(RQT) Character Dependency rules

Gregor Hagedorn G.Hagedorn at BBA.DE
Tue Dec 21 17:18:24 CET 1999


> You've probably considered these already,

No, I think this is a new idea... :-)

> example 1.  Say you want to allow a more or less accurate state for a
> "time of year" character.  In that case the month would be dependent on a
> year, and the day would be dependent on the month.
>
> example 2.  You want your user to be able to choose more or less accurate
> geographical locations.
>
> Whether these examples would ever really occur is a question, but I'm not
> sure we need to proscribe the use of state dependencies.

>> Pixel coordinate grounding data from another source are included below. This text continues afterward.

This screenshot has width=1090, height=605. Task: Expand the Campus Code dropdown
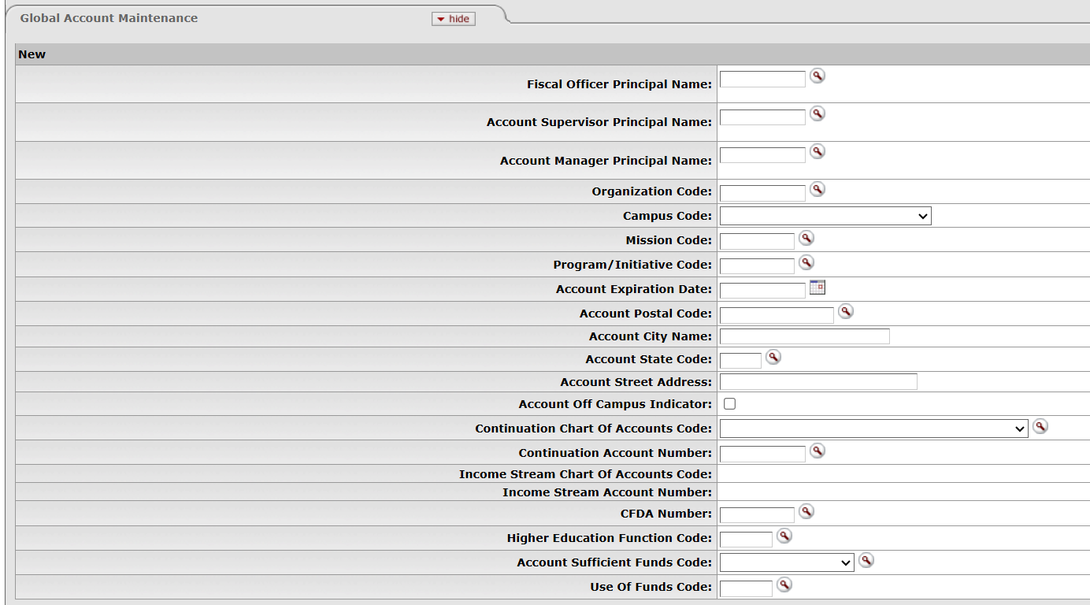[x=825, y=216]
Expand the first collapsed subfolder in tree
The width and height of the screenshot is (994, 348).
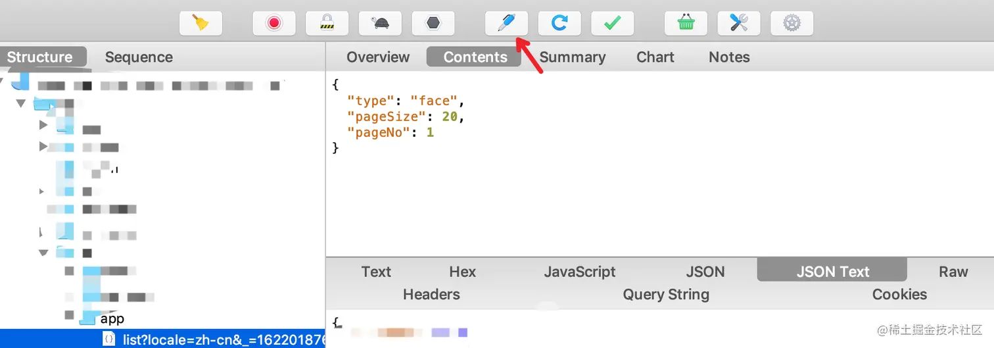[43, 124]
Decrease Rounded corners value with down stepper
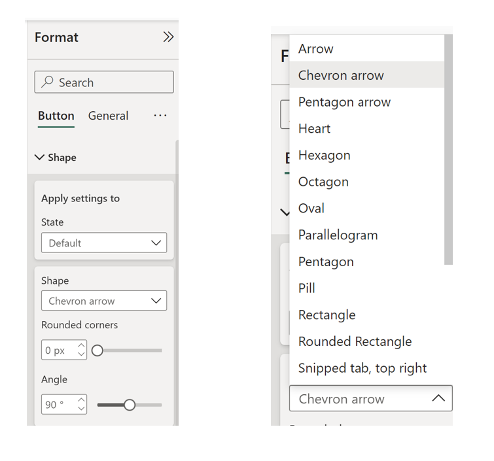Screen dimensions: 494x461 tap(81, 354)
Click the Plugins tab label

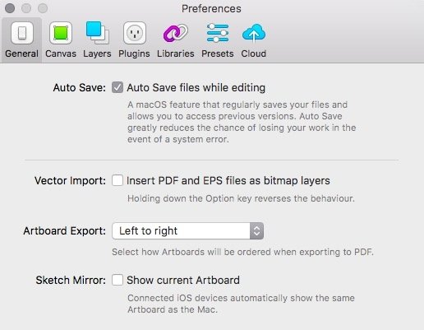click(134, 53)
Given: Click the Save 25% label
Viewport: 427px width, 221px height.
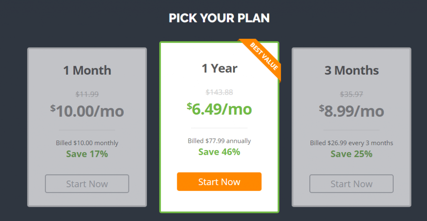Looking at the screenshot, I should click(352, 154).
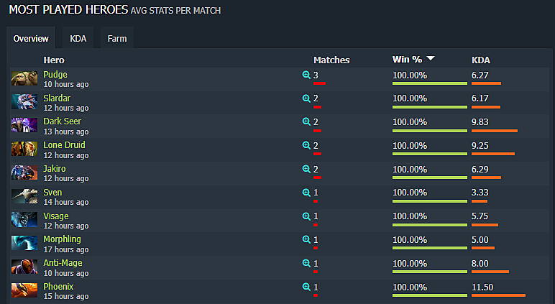
Task: Open the Anti-Mage hero link
Action: click(x=63, y=263)
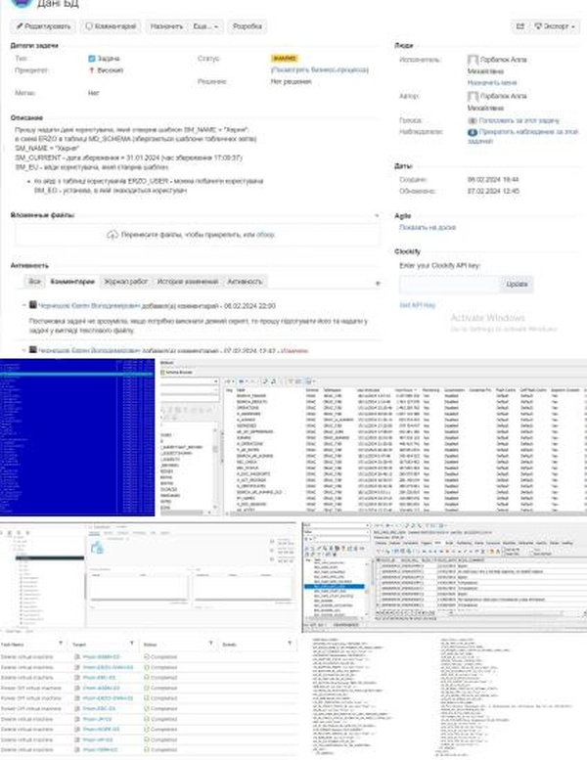The image size is (587, 760).
Task: Click the Розробка workflow button
Action: 247,26
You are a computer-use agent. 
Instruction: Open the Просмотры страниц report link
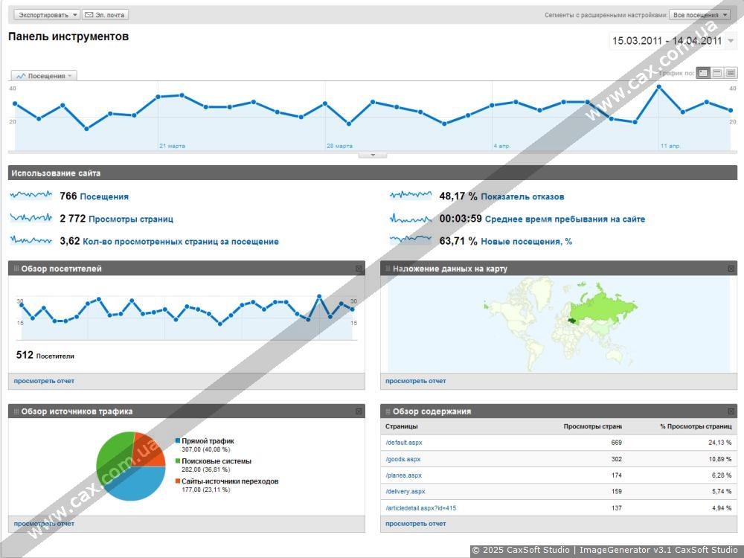coord(130,219)
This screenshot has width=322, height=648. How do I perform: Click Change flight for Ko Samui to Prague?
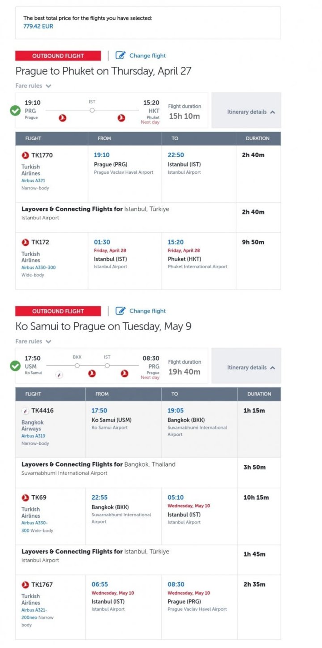tap(147, 311)
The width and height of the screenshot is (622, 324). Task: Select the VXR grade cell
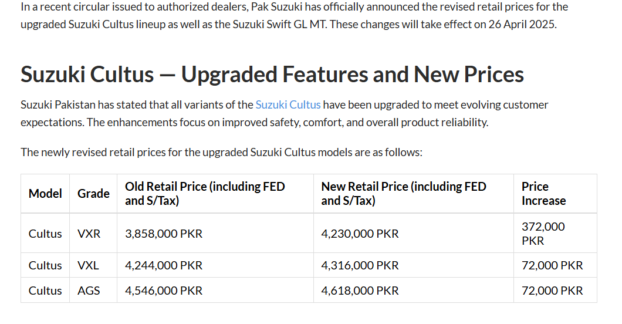93,234
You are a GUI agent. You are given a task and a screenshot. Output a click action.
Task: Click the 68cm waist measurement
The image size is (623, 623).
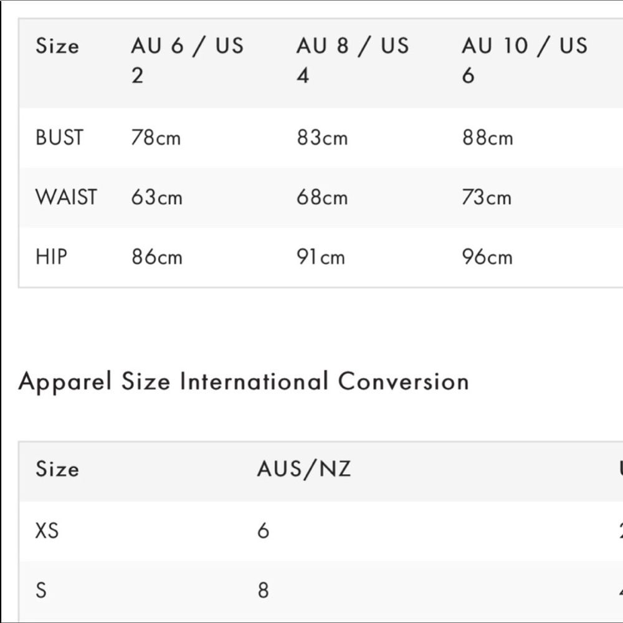[x=322, y=197]
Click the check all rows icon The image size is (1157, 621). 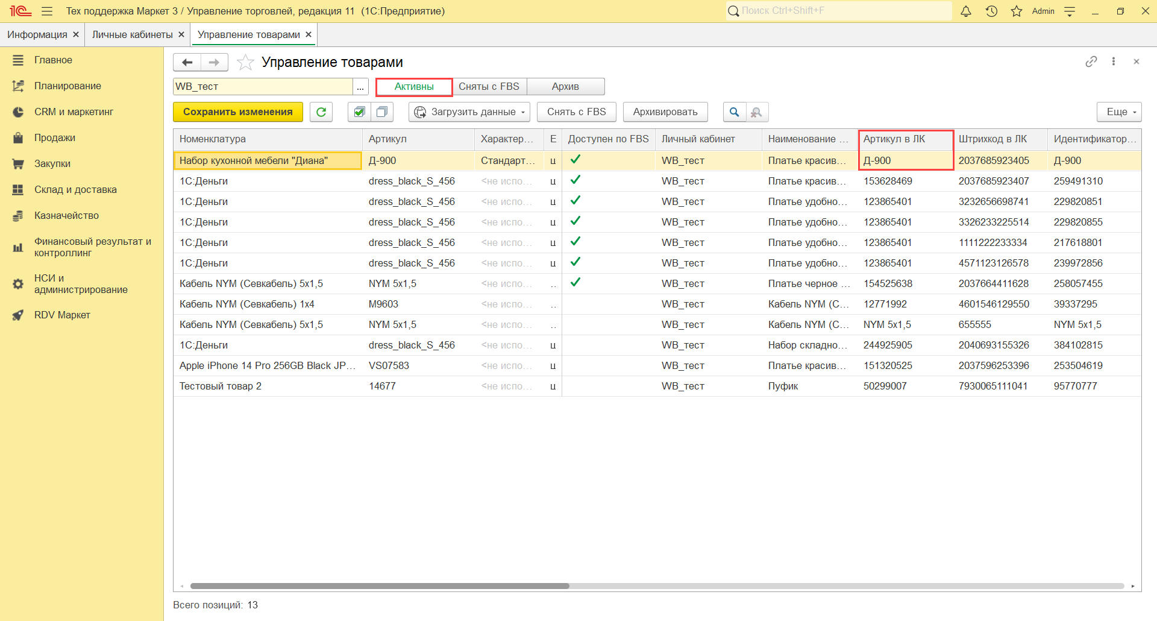click(x=359, y=112)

OK, what I see here is the question to introduce an implicit "data
present" dependency. Only if a character is used in an item, be it
with categorical states, numerical measurements, or text, other
characters would become visible.

I think this would be useful. For numerical chars there would be a
work-around (see below, mapping from -1e308 to +1e308 or whatever is
the computers idea of inifinity...), but this would not work for
text. It could also help eliminating some "data present" characters
that are occasionally found in Delta data sets just to define a
dependency.

What do the DELTA cracks think about this?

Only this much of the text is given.